* Exercise goal *
Reproduce the lines below exactly, from the one containing "You are a GUI" through the one containing "Open application number 3053940", both included. Leave out any pictures.

* Task inputs *
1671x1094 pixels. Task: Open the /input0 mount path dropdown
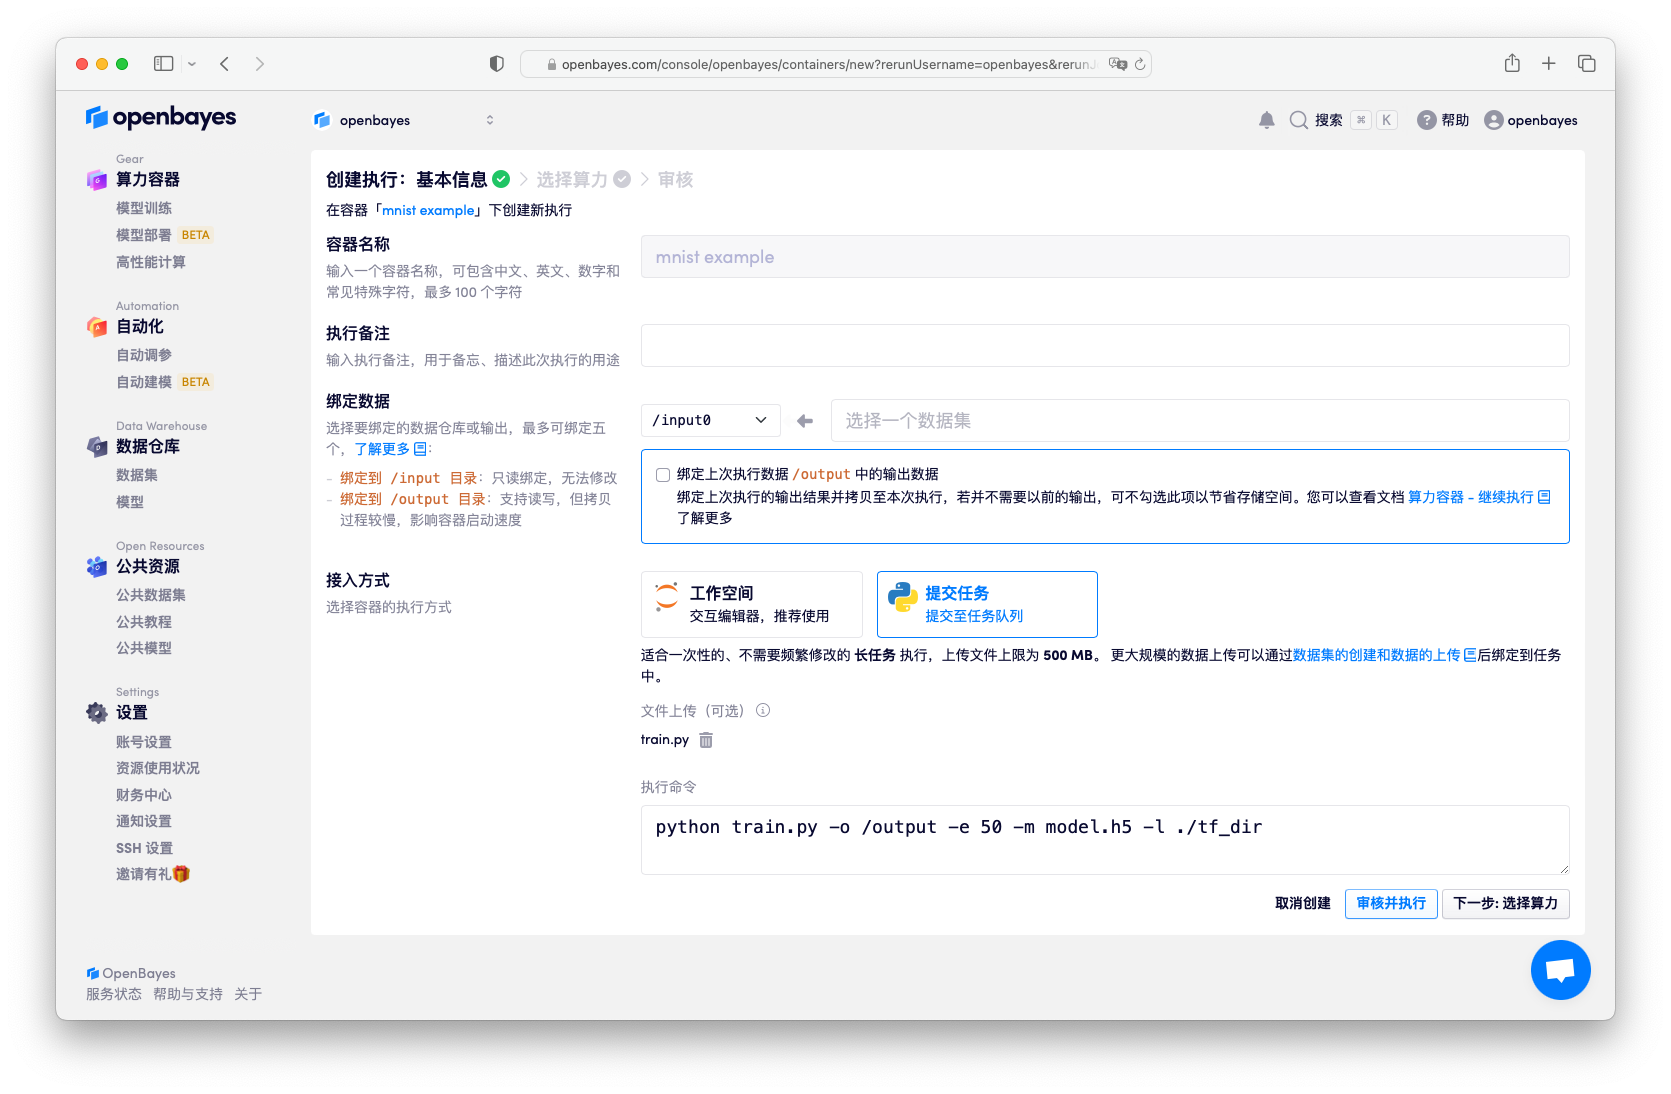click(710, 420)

* * *

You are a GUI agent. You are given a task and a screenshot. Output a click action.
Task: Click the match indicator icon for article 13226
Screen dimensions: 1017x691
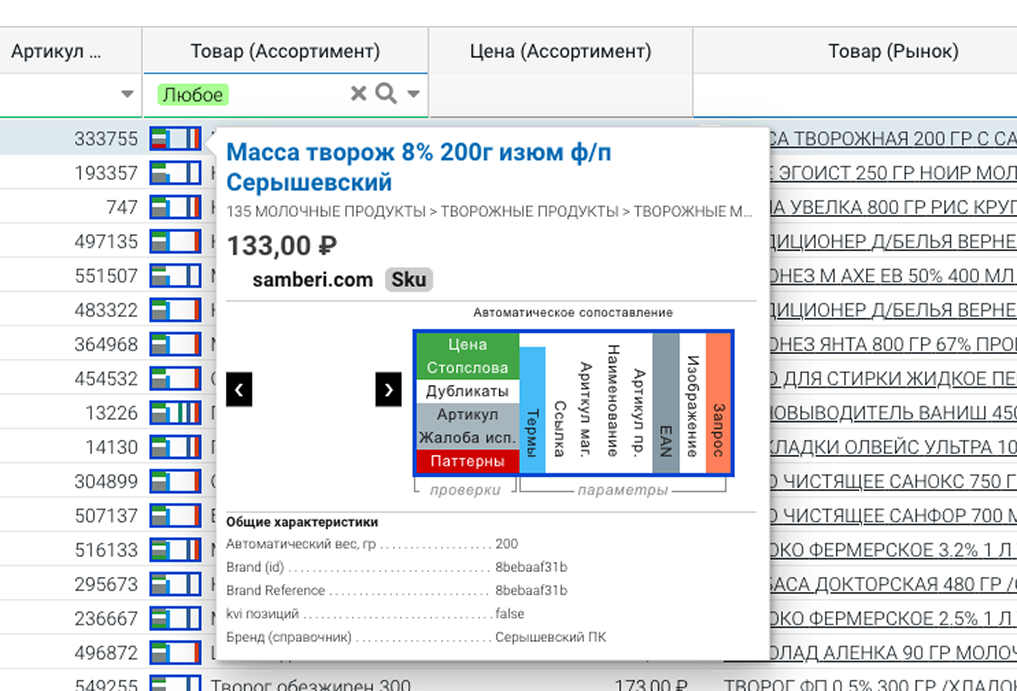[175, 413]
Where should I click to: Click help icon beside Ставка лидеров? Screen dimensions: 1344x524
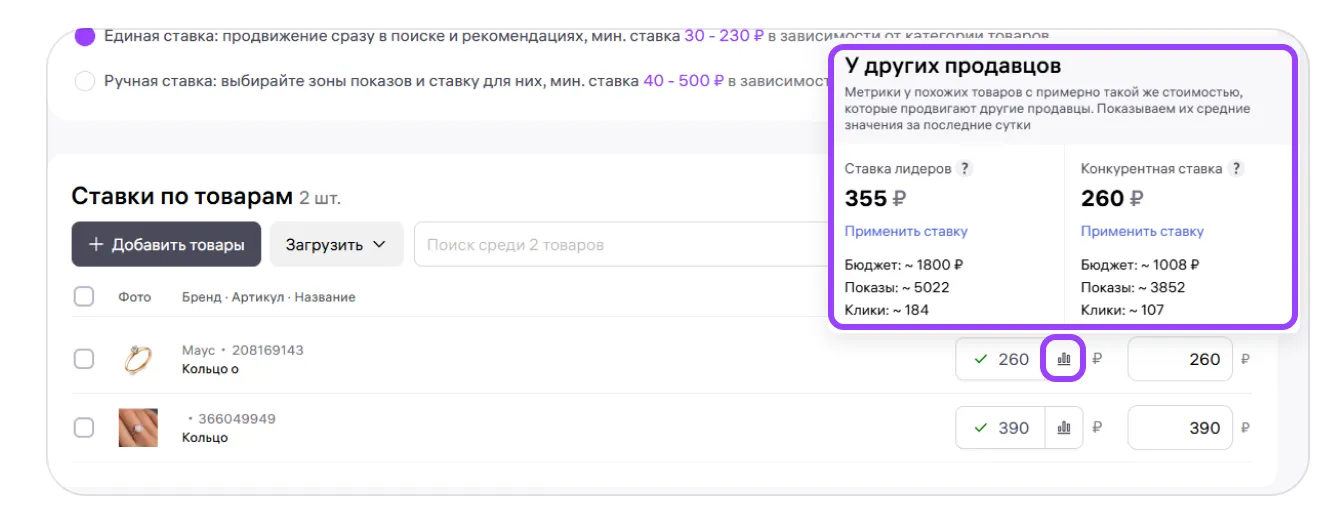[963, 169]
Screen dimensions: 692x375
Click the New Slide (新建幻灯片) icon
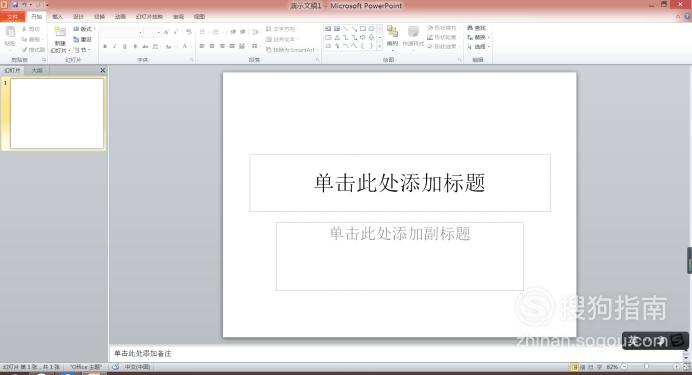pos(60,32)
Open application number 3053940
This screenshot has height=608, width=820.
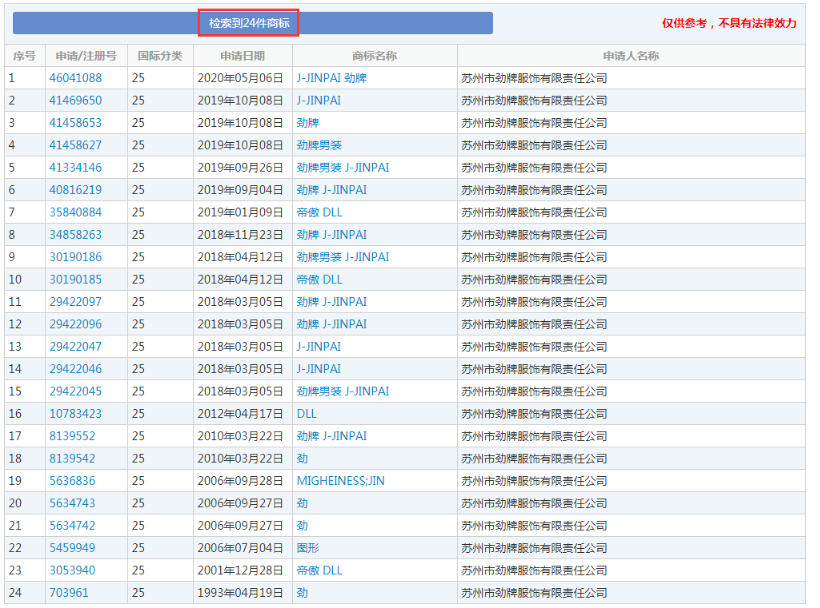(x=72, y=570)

* Problem solution *
You are a GUI agent. You are given a task and a screenshot. Output a click action.
Task: Click the match indicator icon for article 13226
Screen dimensions: 1017x691
[175, 413]
Where should I click to: Click help icon beside Ставка лидеров? Screen dimensions: 1344x524
[963, 169]
Screen dimensions: 692x375
Click the New Slide (新建幻灯片) icon
pos(60,32)
Open application number 3053940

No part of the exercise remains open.